Background/aim: Traumatic brain injury (TBI), particularly from blast exposures, is a growing global health concern due to increasing international conflicts and terrorist attacks. Blast exposure involves whole-body impact; however, the specific effects on the brain remain inadequately defined. This study aimed to identify serum-based protein biomarkers that could serve as non-invasive indicators for early detection and prediction of long-term outcomes of blast-induced TBI (bTBI), and to assess other organ-specific responses. Focus was given to proteins associated with inflammation, mitochondrial dysfunction, and brain-specific injury.

Materials and methods: Adult male Sprague Dawley rats were exposed to repeated blast waves at either 10 pounds per square inch (PSI) or 20 PSI, while sham animals underwent identical procedures without blast exposure (n=8 per group). Serum samples were collected on day 0 (pre-injury) and day 28 (post-injury/sham). Protein levels were quantified using high-throughput western blotting and Meso Scale Discovery (MSD) multiplex assays. Key proteins analyzed included hypoxia-inducible factor 1-alpha (HIF-1α), glial fibrillary acidic protein (GFAP), brain-derived neurotrophic factor (BDNF), C-peptide, fibroblast growth factor 21 (FGF-21), ghrelin, and glucagon-like peptide 1 (GLP-1).
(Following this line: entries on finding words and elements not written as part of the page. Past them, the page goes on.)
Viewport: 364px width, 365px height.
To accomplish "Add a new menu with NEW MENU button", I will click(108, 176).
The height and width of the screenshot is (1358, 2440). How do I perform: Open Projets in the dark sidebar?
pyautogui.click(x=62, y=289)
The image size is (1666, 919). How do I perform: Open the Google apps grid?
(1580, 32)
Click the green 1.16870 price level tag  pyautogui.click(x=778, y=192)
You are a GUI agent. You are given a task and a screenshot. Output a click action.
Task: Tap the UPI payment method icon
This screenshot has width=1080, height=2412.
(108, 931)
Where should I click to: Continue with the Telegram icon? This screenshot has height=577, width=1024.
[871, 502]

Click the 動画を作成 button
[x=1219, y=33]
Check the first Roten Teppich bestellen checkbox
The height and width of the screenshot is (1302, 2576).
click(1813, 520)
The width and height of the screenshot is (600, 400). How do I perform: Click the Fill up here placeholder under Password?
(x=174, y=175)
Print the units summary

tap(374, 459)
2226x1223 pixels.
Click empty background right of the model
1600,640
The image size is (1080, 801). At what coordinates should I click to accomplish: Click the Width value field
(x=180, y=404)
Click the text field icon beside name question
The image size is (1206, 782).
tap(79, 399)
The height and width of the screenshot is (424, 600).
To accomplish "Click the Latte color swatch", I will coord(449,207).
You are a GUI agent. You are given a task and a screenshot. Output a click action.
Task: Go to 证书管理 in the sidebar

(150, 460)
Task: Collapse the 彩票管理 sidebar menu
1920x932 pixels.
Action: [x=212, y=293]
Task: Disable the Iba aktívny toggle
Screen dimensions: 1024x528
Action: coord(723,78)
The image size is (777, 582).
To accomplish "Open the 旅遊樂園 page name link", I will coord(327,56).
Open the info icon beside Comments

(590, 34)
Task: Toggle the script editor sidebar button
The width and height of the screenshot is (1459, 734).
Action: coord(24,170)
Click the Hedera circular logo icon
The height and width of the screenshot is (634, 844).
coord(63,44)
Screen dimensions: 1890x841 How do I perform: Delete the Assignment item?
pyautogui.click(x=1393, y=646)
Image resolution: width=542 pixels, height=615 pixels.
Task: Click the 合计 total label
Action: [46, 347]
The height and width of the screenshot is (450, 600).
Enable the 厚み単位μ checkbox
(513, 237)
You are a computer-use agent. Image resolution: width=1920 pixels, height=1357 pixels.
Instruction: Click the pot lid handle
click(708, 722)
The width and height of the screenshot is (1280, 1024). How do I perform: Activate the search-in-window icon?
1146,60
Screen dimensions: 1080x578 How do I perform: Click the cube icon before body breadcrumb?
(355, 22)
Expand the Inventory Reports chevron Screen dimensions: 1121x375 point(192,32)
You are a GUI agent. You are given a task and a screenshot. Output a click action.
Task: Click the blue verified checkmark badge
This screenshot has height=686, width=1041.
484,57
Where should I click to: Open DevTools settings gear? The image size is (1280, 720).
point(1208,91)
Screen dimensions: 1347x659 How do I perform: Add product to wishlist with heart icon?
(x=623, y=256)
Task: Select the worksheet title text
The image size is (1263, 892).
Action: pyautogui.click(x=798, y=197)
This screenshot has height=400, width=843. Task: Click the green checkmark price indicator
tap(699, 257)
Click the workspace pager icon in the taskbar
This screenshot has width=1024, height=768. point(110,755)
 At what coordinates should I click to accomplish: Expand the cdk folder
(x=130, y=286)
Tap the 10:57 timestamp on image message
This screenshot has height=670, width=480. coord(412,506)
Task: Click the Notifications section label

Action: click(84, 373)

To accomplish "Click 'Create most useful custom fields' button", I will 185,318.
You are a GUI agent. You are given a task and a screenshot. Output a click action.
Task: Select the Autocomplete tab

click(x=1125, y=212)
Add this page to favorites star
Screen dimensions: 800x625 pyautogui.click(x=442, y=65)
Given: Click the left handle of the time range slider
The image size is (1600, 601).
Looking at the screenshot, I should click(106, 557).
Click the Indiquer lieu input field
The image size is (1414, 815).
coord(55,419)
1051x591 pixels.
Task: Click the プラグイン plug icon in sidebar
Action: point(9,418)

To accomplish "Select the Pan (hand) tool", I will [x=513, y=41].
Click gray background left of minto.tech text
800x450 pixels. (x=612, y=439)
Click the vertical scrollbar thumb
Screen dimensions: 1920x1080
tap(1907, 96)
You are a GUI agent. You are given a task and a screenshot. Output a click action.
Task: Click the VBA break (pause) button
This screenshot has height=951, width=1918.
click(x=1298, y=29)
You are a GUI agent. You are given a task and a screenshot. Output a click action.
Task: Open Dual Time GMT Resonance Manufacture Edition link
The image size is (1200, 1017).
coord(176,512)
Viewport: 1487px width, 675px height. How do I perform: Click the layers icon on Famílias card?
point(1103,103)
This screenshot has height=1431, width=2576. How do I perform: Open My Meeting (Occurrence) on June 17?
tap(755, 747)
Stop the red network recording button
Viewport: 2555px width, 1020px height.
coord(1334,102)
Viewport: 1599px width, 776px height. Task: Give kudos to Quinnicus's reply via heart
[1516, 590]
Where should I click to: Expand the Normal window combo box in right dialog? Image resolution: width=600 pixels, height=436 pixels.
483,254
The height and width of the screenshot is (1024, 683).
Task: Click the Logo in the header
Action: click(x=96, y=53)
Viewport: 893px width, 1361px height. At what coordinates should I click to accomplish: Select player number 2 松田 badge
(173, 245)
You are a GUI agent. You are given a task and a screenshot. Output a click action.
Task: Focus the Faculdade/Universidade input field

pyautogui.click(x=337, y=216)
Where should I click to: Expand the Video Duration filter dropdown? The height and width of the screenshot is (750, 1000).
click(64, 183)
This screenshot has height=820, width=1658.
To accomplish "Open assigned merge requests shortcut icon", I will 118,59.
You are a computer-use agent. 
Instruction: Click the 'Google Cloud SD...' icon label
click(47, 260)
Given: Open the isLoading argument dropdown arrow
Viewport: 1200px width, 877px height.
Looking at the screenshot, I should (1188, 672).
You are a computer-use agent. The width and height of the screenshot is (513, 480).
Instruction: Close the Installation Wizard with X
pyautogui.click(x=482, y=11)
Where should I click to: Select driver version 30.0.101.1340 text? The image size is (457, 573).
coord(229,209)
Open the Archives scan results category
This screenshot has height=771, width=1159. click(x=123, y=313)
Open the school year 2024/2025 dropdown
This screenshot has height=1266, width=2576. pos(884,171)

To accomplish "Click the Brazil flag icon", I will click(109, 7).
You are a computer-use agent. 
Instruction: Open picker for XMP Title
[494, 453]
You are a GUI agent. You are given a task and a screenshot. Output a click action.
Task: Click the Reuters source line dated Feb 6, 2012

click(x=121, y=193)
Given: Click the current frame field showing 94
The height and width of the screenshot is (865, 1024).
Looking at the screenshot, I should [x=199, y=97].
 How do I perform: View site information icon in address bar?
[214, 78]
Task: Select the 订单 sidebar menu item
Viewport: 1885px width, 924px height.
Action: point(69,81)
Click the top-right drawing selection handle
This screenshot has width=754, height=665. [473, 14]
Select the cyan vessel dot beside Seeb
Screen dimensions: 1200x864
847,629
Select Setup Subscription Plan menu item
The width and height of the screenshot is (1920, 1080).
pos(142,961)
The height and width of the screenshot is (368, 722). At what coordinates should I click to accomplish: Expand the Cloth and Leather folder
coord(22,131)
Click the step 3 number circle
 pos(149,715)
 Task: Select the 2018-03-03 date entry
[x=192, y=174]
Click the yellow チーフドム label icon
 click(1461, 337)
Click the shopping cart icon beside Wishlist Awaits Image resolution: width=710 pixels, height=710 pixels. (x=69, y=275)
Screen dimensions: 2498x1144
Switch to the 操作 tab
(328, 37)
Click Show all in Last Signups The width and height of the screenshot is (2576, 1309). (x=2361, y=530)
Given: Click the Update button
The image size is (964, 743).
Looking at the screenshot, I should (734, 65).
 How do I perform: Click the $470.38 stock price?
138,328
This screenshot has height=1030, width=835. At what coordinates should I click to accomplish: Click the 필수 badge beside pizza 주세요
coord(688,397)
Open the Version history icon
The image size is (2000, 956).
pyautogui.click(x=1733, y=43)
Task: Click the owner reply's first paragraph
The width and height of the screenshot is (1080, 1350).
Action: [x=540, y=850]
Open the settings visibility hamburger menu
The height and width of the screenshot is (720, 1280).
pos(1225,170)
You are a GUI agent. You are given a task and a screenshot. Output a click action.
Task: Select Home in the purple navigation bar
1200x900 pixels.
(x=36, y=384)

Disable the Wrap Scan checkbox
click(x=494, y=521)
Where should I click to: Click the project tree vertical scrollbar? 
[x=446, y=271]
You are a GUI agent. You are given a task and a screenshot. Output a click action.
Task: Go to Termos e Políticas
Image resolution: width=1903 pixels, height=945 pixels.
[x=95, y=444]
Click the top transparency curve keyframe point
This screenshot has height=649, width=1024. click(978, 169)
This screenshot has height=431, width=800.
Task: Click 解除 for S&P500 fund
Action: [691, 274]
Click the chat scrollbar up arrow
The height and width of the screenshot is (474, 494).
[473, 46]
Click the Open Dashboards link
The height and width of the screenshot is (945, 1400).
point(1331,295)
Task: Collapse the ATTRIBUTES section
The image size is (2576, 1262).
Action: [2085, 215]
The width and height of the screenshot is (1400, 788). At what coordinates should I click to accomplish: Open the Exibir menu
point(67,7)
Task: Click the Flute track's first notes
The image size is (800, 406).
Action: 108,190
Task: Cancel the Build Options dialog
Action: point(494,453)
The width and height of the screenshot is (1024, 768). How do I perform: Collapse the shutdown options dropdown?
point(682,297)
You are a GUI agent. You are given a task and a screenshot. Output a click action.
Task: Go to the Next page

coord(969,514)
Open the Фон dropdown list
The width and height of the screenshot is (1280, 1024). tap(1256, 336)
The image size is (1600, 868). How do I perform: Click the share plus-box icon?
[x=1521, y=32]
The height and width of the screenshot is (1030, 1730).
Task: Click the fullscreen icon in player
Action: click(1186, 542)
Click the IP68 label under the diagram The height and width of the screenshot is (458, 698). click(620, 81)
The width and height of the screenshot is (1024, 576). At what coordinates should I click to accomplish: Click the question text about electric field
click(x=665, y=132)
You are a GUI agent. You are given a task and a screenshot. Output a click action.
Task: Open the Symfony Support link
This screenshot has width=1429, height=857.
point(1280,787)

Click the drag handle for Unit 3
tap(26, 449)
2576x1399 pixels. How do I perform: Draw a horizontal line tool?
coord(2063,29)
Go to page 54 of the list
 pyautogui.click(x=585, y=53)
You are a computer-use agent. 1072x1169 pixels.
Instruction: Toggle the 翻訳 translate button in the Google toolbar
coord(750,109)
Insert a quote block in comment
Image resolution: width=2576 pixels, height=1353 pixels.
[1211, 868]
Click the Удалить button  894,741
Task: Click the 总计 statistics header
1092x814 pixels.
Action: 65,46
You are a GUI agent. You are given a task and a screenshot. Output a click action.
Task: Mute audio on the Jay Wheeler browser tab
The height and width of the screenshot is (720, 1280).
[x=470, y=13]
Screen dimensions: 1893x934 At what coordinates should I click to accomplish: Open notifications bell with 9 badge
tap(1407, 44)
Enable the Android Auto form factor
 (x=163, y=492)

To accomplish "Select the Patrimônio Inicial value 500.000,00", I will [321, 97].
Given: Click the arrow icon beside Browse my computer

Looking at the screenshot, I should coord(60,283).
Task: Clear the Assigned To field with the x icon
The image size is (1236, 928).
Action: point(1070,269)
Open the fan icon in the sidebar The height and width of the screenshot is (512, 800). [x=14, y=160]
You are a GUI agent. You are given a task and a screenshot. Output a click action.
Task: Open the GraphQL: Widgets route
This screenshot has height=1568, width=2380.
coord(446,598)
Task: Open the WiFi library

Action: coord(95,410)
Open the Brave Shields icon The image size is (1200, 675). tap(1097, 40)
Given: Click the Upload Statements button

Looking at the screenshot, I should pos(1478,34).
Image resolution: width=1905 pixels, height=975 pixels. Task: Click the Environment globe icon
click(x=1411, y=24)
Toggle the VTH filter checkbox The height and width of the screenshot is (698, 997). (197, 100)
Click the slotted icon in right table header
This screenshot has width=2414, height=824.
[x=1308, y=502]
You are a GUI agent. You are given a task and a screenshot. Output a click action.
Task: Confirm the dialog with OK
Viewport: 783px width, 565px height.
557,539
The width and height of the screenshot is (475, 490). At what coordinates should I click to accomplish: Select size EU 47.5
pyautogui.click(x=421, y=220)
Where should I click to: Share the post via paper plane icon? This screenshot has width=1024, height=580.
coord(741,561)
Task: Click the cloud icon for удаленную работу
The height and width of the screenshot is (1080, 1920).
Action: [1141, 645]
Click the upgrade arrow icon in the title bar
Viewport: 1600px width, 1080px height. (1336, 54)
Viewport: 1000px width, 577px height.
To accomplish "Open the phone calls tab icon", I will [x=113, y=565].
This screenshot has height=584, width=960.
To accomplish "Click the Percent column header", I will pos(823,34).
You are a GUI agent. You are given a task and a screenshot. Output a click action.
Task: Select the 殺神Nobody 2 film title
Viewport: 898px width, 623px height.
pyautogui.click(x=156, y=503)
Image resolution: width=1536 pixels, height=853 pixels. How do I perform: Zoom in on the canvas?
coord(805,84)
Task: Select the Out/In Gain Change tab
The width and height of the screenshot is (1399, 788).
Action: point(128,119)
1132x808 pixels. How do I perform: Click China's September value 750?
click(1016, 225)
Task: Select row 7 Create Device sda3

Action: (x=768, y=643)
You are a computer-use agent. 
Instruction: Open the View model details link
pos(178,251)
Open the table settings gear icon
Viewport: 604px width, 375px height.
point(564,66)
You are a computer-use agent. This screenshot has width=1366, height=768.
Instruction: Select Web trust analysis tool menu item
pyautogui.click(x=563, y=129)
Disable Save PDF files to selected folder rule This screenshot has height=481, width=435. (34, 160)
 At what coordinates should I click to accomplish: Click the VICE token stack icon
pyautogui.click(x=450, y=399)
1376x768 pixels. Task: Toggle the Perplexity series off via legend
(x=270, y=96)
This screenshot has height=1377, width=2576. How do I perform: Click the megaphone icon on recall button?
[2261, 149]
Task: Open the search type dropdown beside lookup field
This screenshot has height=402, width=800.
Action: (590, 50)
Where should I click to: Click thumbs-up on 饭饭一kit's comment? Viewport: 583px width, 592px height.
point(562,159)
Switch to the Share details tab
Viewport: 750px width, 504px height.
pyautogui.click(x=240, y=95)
Results: Significant elevations in serum HIF-1α (p=0.017) and GFAP (p=0.011) were observed at day 28 following 20 PSI blast, indicating hypoxic stress and astrocyte activation. Levels of FGF-21 (p<0.035), ghrelin (p<0.05), and BDNF (p<0.05) were also significantly altered, whereas C-peptide and GLP-1 showed no significant changes (p>0.05).

Conclusion: Serum HIF-1α, GFAP, and BDNF may serve as brain-specific biomarkers, while FGF-21 and ghrelin represent potential systemic markers for differentiating blast intensity and guiding therapeutic development.